Here are 21 commonly used proverbs in St. Vincent and what they mean:

1. When you think is bush, is people: translated in standard English, this would read: “When you think it’s only bushes around you, people are there too among the bushes”. The moral of this one is that you have to be careful with your character because no matter how much you try to conduct your actions in private, someone will see you and they will know.

2. Hog been ask e moma why e mouth long so, e moma say wait… your time ah come: translated in standard English, this would read: A hog asked his/her mother why the mother’s mouth was so long (elongated), the mother replied saying: “wait, your time is coming”. This is a lesson for amateurs who challenge experienced people in life. Things are not always the way they seem, circumstances make people who they are and you will never understand the outcome and impact of those circumstances until you’re in the position to face them yourself.

3. If crab nah walk, e nar geh fat: translated in standard English, this will read “if a crab does not walk, it won’t get fat”. This is used to mean that if one does not go around with some level of curiosity, one might never get to know information which might be very beneficial.

4. Throw sprat to catch whale: this phrase is used to mean that in conversation, you can say something to cause the person(s) you are talking with to give you more than just surface-level information on a particular matter.

5. Mouth open, story jump out: this is what usually happens when you “throw sprat to catch Whale”. You get far more than what you expected to hear, or, on the flip side, you end up saying or revealing much more than you should on a given issue.

6. What is a joke for school children might be death for the crapaud (another name for frog): School children might find it fun to kick frogs when the see them on the streets, but their fun could ultimately result in the death of the frog.
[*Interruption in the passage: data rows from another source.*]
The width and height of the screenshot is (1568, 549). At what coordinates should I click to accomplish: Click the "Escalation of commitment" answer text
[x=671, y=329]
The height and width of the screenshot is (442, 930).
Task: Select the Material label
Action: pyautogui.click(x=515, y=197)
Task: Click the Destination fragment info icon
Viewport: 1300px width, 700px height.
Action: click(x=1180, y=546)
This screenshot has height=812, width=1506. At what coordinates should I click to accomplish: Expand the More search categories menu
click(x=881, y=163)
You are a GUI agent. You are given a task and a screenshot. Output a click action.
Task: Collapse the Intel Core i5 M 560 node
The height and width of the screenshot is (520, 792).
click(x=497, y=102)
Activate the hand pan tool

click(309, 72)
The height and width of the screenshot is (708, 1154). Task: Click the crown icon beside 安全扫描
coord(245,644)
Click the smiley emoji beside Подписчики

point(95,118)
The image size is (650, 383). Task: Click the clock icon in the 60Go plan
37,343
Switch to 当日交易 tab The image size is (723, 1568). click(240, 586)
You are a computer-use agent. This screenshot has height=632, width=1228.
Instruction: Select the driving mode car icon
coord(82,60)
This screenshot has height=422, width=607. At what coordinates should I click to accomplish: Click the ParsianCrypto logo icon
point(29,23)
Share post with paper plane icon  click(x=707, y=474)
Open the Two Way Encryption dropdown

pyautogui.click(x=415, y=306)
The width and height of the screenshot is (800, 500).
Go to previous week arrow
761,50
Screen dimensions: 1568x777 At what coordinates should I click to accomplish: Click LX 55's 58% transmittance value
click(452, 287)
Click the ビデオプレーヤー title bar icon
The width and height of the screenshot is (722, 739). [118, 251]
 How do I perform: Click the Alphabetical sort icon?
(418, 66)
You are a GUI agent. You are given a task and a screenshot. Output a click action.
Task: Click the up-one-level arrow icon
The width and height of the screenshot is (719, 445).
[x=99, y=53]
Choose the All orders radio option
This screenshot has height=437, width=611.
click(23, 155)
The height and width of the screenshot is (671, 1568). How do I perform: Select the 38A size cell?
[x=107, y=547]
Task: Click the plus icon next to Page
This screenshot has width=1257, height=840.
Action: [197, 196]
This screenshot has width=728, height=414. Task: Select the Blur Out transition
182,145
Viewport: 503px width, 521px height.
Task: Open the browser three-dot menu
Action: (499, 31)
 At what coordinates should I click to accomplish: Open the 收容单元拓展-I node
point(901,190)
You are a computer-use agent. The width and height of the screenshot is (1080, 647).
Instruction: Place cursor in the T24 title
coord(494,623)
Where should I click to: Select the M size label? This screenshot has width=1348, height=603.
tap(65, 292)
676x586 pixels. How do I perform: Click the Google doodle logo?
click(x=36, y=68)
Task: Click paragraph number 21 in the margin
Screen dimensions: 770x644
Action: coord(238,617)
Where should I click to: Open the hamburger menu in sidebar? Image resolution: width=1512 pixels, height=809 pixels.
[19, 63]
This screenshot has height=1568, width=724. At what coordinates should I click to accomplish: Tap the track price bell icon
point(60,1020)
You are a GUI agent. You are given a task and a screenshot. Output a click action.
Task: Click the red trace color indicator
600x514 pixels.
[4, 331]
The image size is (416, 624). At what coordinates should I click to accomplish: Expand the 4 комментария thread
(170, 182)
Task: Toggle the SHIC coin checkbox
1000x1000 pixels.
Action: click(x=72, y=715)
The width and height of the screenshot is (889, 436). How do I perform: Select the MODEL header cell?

In a broader context, this is used to mean be careful of the jokes you make with people, because they could take them seriously.

milk
People posing for a pic after a milk harvest at Richmond, St. Vincent

7. All skin teeth nah laugh: this means that not everyone who smiles with you is sincere and also that every smile doesn’t indicate fondness.

8. See me and come live with me are two different things: this means that the image portrayed by a friend or a family member as being nice, might change if you experience living with the person and seeing their true colours.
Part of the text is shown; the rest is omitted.